═══ Textauszug ═══

Er beginnt 1973 unter Gerhard Gebauer

1973 trat er unter OB Gerhard Gebauer offiziell als Stadtjugendpfleger an, war aber schon ein Jahr zuvor im Jugendbereich ehrenamtlich tätig. Unvergessen bleiben die Jugendbälle in der alten Tonhalle und der von ihm betriebene Jugendtreff "Lollipop" in der Bertholdstraße. Das Jugendförderungswerk, dessen Vorsitzender Sirringhaus etliche Jahre war, plant dazu eine Ausstellung im Klosterhof, die an fünf Jahrzehnte im Sinne und zum Wohle der Jugend erinnern soll.

Fred Bille weckt das Interesse

Fred Bille von der Rottweiler Puppenbühne – inzwischen über 90 Jahre alt – war es, der bei Dieter Sirringhaus das Interesse am Spiel mit den Puppen weckte. Er lehrte ihn, unterschiedliche Stimmen zu modellieren, Kinder zum Lachen zu bringen und schenkte ihm einen ersten Satz Handpuppen.

Erster Freizeitpark an der Obereschacher Landstraße

Ab 1986 leitete Sirringhaus den ersten Freizeitpark der Stadt an der Obereschacher Landstraße. Dort spielte und zauberte er von Anfang an vor kleinen Besuchern, wurde zunehmend von Schulen, Kindergärten, Kommunen und Einkaufszentren gebucht und reiste quer durch Deutschland: der Münchner Olympiapark, der Tierpark Hellabrunn, der SWR-Kindertanzexpress mit Freddy Quinn, später auch der Europapark wurden zu prominenten Adressen. Letztere stand auch in diesem Winter wieder auf dem Programm, Sirringhaus’ Auftritt wurde allerdings soeben, wie so vieles andere auch, wegen der gestiegenen Inzidenzen abgesagt.

═══

Arbeitsanweisung. Gib den Textauszug über Dieter Sirringhaus vollständig und wortgetreu wieder.

═══ Extrahierte Daten ═══

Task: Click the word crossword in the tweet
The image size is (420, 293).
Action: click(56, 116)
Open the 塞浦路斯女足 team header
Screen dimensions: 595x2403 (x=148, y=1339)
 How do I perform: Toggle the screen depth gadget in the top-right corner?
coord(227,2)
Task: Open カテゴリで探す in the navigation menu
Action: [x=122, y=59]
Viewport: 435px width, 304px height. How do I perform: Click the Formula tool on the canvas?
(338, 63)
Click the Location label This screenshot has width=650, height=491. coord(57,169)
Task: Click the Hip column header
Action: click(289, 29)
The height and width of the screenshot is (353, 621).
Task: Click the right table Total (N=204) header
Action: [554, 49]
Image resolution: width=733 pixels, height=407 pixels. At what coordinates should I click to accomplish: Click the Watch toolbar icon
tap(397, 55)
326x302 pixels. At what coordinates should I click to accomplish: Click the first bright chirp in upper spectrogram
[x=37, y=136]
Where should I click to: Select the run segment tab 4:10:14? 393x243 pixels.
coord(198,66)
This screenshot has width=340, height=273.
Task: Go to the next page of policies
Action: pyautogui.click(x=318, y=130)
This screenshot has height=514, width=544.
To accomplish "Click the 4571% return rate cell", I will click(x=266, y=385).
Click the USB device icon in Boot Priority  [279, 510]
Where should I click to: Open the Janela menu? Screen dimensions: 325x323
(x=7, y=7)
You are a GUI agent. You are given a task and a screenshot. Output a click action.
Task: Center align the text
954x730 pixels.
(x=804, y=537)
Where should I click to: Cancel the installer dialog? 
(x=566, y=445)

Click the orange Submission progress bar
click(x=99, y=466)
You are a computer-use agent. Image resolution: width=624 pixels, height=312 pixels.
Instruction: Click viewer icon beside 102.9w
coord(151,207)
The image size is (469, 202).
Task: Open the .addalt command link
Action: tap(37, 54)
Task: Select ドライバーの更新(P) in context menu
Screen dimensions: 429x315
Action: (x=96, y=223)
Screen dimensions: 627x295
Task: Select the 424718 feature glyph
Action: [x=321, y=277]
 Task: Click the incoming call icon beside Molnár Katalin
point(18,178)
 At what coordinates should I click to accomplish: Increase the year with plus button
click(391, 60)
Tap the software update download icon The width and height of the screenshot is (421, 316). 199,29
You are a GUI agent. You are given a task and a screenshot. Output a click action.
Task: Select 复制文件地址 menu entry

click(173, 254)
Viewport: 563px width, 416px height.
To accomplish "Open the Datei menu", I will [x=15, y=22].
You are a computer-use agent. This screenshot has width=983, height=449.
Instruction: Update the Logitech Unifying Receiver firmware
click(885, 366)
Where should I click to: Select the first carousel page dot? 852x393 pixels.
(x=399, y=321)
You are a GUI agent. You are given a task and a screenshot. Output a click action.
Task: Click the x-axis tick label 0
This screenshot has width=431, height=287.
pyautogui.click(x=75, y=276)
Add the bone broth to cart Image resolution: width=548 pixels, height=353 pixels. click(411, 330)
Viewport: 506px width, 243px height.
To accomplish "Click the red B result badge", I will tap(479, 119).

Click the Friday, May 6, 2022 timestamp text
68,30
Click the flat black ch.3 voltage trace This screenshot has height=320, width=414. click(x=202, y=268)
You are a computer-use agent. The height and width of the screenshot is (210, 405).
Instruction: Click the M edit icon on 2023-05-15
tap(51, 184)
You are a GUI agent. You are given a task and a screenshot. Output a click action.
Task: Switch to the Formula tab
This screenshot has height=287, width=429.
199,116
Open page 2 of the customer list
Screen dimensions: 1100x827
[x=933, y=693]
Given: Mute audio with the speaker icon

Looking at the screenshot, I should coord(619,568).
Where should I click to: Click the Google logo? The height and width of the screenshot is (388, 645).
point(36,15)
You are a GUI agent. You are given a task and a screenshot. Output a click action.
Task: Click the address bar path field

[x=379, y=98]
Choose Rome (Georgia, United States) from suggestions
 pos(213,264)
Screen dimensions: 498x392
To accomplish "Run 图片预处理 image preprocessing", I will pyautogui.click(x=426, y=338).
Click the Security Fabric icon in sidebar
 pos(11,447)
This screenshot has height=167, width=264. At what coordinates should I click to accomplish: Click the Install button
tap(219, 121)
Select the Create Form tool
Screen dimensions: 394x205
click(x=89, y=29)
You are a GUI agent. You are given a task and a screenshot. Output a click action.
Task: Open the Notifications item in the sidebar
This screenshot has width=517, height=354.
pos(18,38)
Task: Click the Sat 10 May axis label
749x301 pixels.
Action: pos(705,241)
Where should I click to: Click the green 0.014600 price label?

═══

Antwortbereich.
Er beginnt 1973 unter Gerhard Gebauer

1973 trat er unter OB Gerhard Gebauer offiziell als Stadtjugendpfleger an, war aber schon ein Jahr zuvor im Jugendbereich ehrenamtlich tätig. Unvergessen bleiben die Jugendbälle in der alten Tonhalle und der von ihm betriebene Jugendtreff "Lollipop" in der Bertholdstraße. Das Jugendförderungswerk, dessen Vorsitzender Sirringhaus etliche Jahre war, plant dazu eine Ausstellung im Klosterhof, die an fünf Jahrzehnte im Sinne und zum Wohle der Jugend erinnern soll.

Fred Bille weckt das Interesse

Fred Bille von der Rottweiler Puppenbühne – inzwischen über 90 Jahre alt – war es, der bei Dieter Sirringhaus das Interesse am Spiel mit den Puppen weckte. Er lehrte ihn, unterschiedliche Stimmen zu modellieren, Kinder zum Lachen zu bringen und schenkte ihm einen ersten Satz Handpuppen.

Erster Freizeitpark an der Obereschacher Landstraße

Ab 1986 leitete Sirringhaus den ersten Freizeitpark der Stadt an der Obereschacher Landstraße. Dort spielte und zauberte er von Anfang an vor kleinen Besuchern, wurde zunehmend von Schulen, Kindergärten, Kommunen und Einkaufszentren gebucht und reiste quer durch Deutschland: der Münchner Olympiapark, der Tierpark Hellabrunn, der SWR-Kindertanzexpress mit Freddy Quinn, später auch der Europapark wurden zu prominenten Adressen. Letztere stand auch in diesem Winter wieder auf dem Programm, Sirringhaus’ Auftritt wurde allerdings soeben, wie so vieles andere auch, wegen der gestiegenen Inzidenzen abgesagt.